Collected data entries
● ● ●

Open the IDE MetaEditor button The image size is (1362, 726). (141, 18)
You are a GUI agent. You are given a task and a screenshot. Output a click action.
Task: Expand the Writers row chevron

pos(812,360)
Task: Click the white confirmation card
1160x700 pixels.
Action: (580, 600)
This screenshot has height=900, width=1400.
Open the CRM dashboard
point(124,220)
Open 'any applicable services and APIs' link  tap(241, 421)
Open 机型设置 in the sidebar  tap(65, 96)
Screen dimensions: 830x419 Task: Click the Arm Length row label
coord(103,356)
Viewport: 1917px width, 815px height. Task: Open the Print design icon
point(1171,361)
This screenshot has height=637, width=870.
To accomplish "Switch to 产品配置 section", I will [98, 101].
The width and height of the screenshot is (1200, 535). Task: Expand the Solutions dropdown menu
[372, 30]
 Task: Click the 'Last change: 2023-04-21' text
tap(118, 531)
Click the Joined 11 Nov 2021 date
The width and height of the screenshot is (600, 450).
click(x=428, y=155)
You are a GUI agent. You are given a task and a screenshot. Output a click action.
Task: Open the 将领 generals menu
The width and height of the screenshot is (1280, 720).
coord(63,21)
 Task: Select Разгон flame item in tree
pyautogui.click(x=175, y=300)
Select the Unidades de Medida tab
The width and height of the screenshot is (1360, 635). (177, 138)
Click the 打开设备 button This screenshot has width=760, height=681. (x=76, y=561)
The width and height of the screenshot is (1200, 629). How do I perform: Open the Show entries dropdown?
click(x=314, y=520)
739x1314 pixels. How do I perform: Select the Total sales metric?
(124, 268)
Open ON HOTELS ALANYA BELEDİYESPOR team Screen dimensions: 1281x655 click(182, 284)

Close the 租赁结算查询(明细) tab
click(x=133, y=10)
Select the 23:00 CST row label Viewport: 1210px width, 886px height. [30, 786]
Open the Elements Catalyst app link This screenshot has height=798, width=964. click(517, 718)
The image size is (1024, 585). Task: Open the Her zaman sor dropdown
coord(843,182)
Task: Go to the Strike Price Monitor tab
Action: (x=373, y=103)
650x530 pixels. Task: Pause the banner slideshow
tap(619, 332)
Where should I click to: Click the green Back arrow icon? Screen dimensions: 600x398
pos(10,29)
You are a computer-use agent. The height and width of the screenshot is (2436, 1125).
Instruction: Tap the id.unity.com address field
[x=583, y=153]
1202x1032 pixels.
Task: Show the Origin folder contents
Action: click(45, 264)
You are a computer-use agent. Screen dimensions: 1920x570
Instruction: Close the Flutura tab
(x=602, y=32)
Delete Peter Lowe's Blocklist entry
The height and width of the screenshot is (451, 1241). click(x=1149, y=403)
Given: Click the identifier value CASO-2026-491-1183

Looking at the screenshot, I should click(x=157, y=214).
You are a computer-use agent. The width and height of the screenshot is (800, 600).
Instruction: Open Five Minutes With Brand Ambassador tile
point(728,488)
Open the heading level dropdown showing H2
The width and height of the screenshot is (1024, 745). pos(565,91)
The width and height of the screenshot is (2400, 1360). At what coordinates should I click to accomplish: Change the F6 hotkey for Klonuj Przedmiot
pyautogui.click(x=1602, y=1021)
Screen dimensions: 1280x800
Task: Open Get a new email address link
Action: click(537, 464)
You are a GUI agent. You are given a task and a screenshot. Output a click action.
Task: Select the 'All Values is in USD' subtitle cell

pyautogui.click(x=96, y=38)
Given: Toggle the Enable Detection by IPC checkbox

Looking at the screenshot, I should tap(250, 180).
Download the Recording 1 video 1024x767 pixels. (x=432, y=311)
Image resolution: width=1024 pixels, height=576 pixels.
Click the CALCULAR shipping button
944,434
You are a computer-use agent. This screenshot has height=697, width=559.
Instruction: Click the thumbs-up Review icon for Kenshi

● ● ●

### EXERCISE INSTRUCTIONS:
The answer should reproduce all of the data without any alteration.

### TASK SOLUTION:
Open the IDE MetaEditor button The image size is (1362, 726). (141, 18)
You are a GUI agent. You are given a task and a screenshot. Output a click action.
Task: Expand the Writers row chevron

pos(812,360)
Task: Click the white confirmation card
1160x700 pixels.
Action: (580, 600)
This screenshot has height=900, width=1400.
Open the CRM dashboard
point(124,220)
Open 'any applicable services and APIs' link  tap(241, 421)
Open 机型设置 in the sidebar  tap(65, 96)
Screen dimensions: 830x419 Task: Click the Arm Length row label
coord(103,356)
Viewport: 1917px width, 815px height. Task: Open the Print design icon
point(1171,361)
This screenshot has height=637, width=870.
To accomplish "Switch to 产品配置 section", I will [98, 101].
The width and height of the screenshot is (1200, 535). Task: Expand the Solutions dropdown menu
[372, 30]
 Task: Click the 'Last change: 2023-04-21' text
tap(118, 531)
Click the Joined 11 Nov 2021 date
The width and height of the screenshot is (600, 450).
click(x=428, y=155)
You are a GUI agent. You are given a task and a screenshot. Output a click action.
Task: Open the 将领 generals menu
The width and height of the screenshot is (1280, 720).
coord(63,21)
 Task: Select Разгон flame item in tree
pyautogui.click(x=175, y=300)
Select the Unidades de Medida tab
The width and height of the screenshot is (1360, 635). (177, 138)
Click the 打开设备 button This screenshot has width=760, height=681. (x=76, y=561)
The width and height of the screenshot is (1200, 629). How do I perform: Open the Show entries dropdown?
click(x=314, y=520)
739x1314 pixels. How do I perform: Select the Total sales metric?
(124, 268)
Open ON HOTELS ALANYA BELEDİYESPOR team Screen dimensions: 1281x655 click(182, 284)

Close the 租赁结算查询(明细) tab
click(x=133, y=10)
Select the 23:00 CST row label Viewport: 1210px width, 886px height. [30, 786]
Open the Elements Catalyst app link This screenshot has height=798, width=964. click(517, 718)
The image size is (1024, 585). Task: Open the Her zaman sor dropdown
coord(843,182)
Task: Go to the Strike Price Monitor tab
Action: (x=373, y=103)
650x530 pixels. Task: Pause the banner slideshow
tap(619, 332)
Where should I click to: Click the green Back arrow icon? Screen dimensions: 600x398
pos(10,29)
You are a computer-use agent. The height and width of the screenshot is (2436, 1125).
Instruction: Tap the id.unity.com address field
[x=583, y=153]
1202x1032 pixels.
Task: Show the Origin folder contents
Action: click(45, 264)
You are a computer-use agent. Screen dimensions: 1920x570
Instruction: Close the Flutura tab
(x=602, y=32)
Delete Peter Lowe's Blocklist entry
The height and width of the screenshot is (451, 1241). click(x=1149, y=403)
Given: Click the identifier value CASO-2026-491-1183

Looking at the screenshot, I should click(x=157, y=214).
You are a computer-use agent. The width and height of the screenshot is (800, 600).
Instruction: Open Five Minutes With Brand Ambassador tile
point(728,488)
Open the heading level dropdown showing H2
The width and height of the screenshot is (1024, 745). pos(565,91)
The width and height of the screenshot is (2400, 1360). At what coordinates should I click to accomplish: Change the F6 hotkey for Klonuj Przedmiot
pyautogui.click(x=1602, y=1021)
Screen dimensions: 1280x800
Task: Open Get a new email address link
Action: click(537, 464)
You are a GUI agent. You are given a task and a screenshot. Output a click action.
Task: Select the 'All Values is in USD' subtitle cell

pyautogui.click(x=96, y=38)
Given: Toggle the Enable Detection by IPC checkbox

Looking at the screenshot, I should tap(250, 180).
Download the Recording 1 video 1024x767 pixels. (x=432, y=311)
Image resolution: width=1024 pixels, height=576 pixels.
Click the CALCULAR shipping button
944,434
You are a computer-use agent. This screenshot has height=697, width=559.
Instruction: Click the thumbs-up Review icon for Kenshi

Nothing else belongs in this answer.